Вторая повозка проехала мимо, и толпа сомкнулась за ней. Гийом и Аннеброн последовали вслед, судорожно ища хоть какую-нибудь возможность, чтобы вмешаться в ход событий. Но это было невозможно. Настоящий поток низвергался, казалось, с самых крыш, из раскрытых настежь окон, и закручивался водоворотом вокруг повозок. В глубине души оба знали, что они бессильны, безоружны и что малейшая попытка приведет их к смерти. Гийом кипел от ярости, а Аннеброн… плакал.
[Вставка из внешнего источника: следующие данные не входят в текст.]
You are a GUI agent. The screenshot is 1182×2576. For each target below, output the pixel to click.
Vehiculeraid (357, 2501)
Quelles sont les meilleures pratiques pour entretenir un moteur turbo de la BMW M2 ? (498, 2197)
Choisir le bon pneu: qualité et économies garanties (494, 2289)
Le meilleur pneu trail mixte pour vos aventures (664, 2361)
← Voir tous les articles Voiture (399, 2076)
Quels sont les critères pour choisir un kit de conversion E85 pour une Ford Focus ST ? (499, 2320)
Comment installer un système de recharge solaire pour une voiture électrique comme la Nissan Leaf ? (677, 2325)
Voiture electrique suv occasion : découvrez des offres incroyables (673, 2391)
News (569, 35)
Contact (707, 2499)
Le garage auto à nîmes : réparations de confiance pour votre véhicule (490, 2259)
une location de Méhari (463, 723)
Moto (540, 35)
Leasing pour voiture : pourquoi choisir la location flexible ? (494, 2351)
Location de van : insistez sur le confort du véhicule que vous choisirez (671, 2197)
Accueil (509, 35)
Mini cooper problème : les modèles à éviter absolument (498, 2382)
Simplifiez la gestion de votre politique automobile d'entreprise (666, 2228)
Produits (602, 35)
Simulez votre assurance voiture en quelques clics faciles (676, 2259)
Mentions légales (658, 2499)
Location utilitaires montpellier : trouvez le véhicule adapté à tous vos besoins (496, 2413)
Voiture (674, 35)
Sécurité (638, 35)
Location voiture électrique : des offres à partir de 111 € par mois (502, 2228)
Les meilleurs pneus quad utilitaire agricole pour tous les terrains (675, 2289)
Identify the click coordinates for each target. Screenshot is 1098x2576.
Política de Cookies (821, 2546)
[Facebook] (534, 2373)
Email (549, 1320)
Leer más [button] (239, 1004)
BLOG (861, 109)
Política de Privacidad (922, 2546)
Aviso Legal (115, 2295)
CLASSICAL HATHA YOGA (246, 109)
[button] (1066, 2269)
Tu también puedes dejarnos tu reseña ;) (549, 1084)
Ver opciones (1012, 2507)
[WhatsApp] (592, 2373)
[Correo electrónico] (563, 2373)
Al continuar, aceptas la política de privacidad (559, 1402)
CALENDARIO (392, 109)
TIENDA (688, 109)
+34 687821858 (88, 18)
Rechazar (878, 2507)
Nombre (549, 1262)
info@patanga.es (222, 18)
И оба также знали, что до конца дней в их памяти сохранится триумфальное — и это вполне подходящее слово! — лицо Агнес, идущей на смерть. И не важно что спутанные волосы ее были грубо обрезаны, что серое искромсанное платье обнажало белые плечи, но гордые глаза ее надменно сверкали. Она так была похожа на королеву, и ничто в ее облике не обнаруживало хоть малейшего страха. Она шла на смерть за своего короля, которому служила верой и правдой, и этим была горда!..
По улице Моннэ, затем по улице Руль и, наконец, по Почетной улице, которая вела прямо к площади Революции, кортеж проследовал к месту казни, и двое мужчин, муж и любовник, шли в толпе следом за ним, охваченные неистовым чувством, приковавшим их к этой жалкой повозке, с которой Агнес начинала восхождение к славе, ведомой лишь ей одной…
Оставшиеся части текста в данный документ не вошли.